Ich schreibe heute am Sonntag und kann daher nicht neuerdings den Mistral9 konsultieren.
Indem ich nochmals für den Brief danke, was ich nicht besser als mit dieser Beantwortung ausdrücken |4| kann, verbleibe ich hochachtungsvoll
Ihr
ergebenster
Karl Ettmayer
1 Antonio Tiraboschi (1867): Vocabolario dei dialetti antichi e moderni, Bergamo: Bolis. A. Tiraboschi (1838-1883) war ein lombardischer Historiker und Linguist.
2 Eine der im Jahr 1901 von Ettmayer besuchten Ortschaften, etwa 18 km nördlich von Bergamo gelegen. Der Dialekt dieser Ortschaft wurde erneut im Jahr 1927 von Paul Scheuermeier für den italienischen Sprachatlas AIS untersucht. Die dabei erhobenen Daten figurieren im AIS unter der Messpunkt-Nummer 244.
3 In REW (9430a) wird dafür ein keltisches Etymon (*VOLAM(M)O(S) „Sichel“) favorisiert. Jüngere Ansätze bevorzugen die Annahme einer vorlateinischen (keltischen) Basis *bidla/*bidlo mit der Bedeutung „ceppo, tronco scisso“: cf. dazu Bianchini, Giovanni / Bracchi, Remo: Dizionario etimologico dei dialetti della Val Tartano, Tirano: IDEVV 2003 , 88 (s. v. bgiàm, biàm, S. 88).
4 Dieser im Oberitalien weit verbreitete Typ ist etymologisch schwierig. Das REW (6989) schließt sich nur zögernd dem von Ettmayer postulierten Ursprung (zur Familie von lat. RADIARE) an. Seit 1937 ( Renato Agostino Stampa: Contributo al lessico preromanzo dei dialetti lombardo-alpini, Halle, Leipzig: Niemeyer , 123) wird eine vorlateinische (keltische) Basis *randia mit der Bedeutung „punta, vertice, fila della lama“ präferiert. Siehe dazu auch: Antonioli, Gabriele / Bracchi, Remo (1995): Dizionario etimologico grosino, Grosio. Biblioteca comunale, Museo del Costume , s. v. ränȥa (S. 685).

* [Aufgabe 1]
Welche Werke werden in den Anmerkungen zum Briefauszug mit vollem Titel angeführt? Liste alle diese Titel auf.
* [Aufgabe 2]
Führe den Briefauszug mit seinen Anmerkungen im selben Stil weiter, beginnend nach dem letzten Satz der Anmerkung 4.

* [Bereitgestellte Daten]
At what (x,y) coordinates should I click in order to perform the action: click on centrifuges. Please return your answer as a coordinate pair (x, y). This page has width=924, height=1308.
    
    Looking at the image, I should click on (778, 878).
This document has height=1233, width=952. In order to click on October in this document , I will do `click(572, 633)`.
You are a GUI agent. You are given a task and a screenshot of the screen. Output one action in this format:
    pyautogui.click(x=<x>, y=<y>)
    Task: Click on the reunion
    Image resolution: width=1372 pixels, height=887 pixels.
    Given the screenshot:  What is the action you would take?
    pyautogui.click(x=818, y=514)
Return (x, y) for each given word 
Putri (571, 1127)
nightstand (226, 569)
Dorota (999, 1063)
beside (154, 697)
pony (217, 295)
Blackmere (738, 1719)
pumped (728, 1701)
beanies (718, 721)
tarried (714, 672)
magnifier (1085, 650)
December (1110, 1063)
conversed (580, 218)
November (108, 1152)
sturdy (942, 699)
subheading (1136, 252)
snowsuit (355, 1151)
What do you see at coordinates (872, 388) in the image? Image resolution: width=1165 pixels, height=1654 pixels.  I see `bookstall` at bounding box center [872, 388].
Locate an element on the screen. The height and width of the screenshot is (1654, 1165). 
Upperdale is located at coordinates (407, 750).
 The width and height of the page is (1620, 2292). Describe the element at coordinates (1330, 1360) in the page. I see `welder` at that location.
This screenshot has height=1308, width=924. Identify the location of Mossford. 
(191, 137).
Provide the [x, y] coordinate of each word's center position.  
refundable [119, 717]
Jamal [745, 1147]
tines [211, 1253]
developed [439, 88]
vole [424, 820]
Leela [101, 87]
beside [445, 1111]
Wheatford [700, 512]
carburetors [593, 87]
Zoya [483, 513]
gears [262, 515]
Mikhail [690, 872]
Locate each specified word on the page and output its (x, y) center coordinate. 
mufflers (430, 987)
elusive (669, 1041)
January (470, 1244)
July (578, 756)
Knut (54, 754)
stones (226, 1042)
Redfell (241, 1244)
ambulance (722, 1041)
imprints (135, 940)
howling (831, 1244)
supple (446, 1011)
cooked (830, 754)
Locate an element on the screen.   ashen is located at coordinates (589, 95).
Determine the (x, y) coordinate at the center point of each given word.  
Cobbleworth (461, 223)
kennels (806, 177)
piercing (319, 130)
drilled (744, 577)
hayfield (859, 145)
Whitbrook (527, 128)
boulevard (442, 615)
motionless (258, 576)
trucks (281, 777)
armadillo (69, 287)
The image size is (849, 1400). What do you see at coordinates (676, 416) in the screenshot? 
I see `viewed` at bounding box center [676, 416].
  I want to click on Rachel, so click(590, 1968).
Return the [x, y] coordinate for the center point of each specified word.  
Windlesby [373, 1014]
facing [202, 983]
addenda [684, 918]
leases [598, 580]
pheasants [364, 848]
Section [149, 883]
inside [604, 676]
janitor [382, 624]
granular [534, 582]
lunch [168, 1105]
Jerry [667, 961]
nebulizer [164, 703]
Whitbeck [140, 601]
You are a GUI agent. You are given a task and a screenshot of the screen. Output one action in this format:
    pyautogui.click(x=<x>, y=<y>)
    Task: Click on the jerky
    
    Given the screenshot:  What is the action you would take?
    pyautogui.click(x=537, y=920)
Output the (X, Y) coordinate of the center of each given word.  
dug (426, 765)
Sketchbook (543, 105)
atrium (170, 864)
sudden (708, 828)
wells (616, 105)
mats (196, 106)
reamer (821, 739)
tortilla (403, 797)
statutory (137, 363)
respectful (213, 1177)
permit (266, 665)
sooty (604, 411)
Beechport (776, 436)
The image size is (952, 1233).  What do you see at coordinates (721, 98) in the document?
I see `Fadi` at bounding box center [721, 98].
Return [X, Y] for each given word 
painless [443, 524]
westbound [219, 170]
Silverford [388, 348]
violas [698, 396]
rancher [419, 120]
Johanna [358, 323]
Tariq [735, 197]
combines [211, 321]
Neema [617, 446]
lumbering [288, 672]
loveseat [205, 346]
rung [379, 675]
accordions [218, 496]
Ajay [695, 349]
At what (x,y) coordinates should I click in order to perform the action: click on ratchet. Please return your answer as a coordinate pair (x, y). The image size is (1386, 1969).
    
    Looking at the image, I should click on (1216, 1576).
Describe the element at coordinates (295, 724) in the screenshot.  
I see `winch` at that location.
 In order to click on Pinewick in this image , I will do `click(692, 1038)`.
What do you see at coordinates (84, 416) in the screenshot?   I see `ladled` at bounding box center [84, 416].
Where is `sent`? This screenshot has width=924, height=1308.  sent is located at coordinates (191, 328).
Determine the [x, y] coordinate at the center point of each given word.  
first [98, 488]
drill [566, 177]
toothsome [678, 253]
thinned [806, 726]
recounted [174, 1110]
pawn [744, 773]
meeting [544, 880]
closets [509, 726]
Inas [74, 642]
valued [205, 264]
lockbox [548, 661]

* [Endgültige Antwort 1]
- Vocabolario dei dialetti antichi e moderni
- Dizionario etimologico dei dialetti della Val Tartano
- Contributo al lessico preromanzo dei dialetti lombardo-alpini
- Dizionario etimologico grosino

* [Endgültige Antwort 2]
5 Ettmayer argumentiert hier voll und ganz in der Tradition der Forschungsrichtung „Wörter und Sachen“, die sowohl von W. Meyer-Lübke wie von H. Schuchardt sehr geschätzt wurde. Zwischen 1909 und 1943 erschien unter diesem Namen eine eigene Zeitschrift.
6 neuprovenzalisch, -e
7 Die fragliche Ortschaft heißt Bagolino und liegt knapp westlich der Grenze des Trentino (Welschtirols) in der Nähe des Idro-Sees. Ihr (vermöge seines Mischungscharakters sehr interessanter) Dialekt wurde mehrfach untersucht: bei Ettmayer 1902 (Ort 49) und in den Sprachatlanten AIS (Messpunkt 249) sowie ALD (Messpunkt 36). Die Form blam kommt dort überall vor: Ettmayer 1902: Paradigma 34, AIS: Karte 1403, ALD-I: Karte 267 (la falce fienaia)
8 Ettmayer bezieht sich auf das Merkmal („Paradigma“) 34 (falce) seiner 1902 publizierten Dissertation; zu einer diesbezüglichen Daten-Synopse cf. Goebl 1995, 27.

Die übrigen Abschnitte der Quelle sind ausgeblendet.